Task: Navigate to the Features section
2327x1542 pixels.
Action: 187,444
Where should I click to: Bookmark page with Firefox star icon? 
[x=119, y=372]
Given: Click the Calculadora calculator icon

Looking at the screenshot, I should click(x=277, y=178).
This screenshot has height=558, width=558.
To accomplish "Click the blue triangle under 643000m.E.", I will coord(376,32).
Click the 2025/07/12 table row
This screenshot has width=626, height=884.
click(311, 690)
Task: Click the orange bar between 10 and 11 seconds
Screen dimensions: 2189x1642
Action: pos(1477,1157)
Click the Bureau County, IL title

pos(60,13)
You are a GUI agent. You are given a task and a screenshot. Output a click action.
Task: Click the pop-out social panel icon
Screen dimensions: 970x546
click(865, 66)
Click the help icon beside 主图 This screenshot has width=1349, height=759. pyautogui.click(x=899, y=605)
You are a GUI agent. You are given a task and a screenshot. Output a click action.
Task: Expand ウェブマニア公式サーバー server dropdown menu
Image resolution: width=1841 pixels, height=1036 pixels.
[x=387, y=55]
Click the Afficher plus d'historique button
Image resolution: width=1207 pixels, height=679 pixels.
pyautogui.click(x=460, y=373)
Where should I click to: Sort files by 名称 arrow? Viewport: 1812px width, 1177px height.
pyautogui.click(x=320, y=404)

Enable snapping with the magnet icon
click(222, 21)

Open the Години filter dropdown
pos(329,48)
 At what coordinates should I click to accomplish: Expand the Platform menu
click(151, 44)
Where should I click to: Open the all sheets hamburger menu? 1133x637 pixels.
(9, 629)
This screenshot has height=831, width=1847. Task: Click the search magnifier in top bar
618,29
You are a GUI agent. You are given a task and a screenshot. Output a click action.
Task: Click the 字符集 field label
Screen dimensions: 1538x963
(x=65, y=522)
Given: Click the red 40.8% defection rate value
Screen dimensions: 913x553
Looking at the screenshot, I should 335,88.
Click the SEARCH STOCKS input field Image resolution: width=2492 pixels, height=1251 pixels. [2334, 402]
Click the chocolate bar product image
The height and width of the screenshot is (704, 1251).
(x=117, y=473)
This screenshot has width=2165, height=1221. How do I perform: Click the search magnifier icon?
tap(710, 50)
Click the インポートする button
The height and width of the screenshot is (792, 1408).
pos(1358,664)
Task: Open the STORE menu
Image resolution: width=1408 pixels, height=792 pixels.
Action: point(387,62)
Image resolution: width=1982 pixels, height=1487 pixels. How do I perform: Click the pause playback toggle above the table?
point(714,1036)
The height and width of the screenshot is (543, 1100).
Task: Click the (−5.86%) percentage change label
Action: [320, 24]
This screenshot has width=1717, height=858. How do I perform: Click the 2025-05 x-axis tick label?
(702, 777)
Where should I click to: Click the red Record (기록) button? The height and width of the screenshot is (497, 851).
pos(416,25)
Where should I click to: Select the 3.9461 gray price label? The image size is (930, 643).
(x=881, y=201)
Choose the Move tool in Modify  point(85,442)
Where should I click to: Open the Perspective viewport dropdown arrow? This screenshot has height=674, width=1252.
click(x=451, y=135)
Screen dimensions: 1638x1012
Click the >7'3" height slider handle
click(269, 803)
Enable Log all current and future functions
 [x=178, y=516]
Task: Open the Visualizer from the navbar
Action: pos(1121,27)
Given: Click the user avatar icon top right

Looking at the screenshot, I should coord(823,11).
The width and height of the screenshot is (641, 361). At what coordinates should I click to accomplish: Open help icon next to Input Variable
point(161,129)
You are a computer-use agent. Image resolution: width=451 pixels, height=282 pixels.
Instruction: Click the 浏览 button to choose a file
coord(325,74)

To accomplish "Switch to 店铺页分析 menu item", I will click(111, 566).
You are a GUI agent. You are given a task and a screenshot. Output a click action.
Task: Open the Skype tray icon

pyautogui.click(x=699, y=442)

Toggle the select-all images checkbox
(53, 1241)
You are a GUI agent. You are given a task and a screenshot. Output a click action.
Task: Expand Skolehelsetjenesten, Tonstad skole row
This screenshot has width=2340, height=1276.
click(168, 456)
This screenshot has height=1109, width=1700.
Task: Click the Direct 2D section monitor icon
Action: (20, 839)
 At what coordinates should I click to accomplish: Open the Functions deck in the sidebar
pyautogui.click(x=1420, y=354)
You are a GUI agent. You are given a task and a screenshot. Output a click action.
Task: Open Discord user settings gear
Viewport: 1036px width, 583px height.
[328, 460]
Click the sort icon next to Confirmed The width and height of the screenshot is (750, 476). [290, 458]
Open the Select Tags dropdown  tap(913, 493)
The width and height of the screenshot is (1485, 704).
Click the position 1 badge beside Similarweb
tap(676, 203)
.....
— PROBLEM DESCRIPTION —
In how many lines of the records does the string "will" occur? Answer with the number alone.

— WRITTEN SOLUTION —
2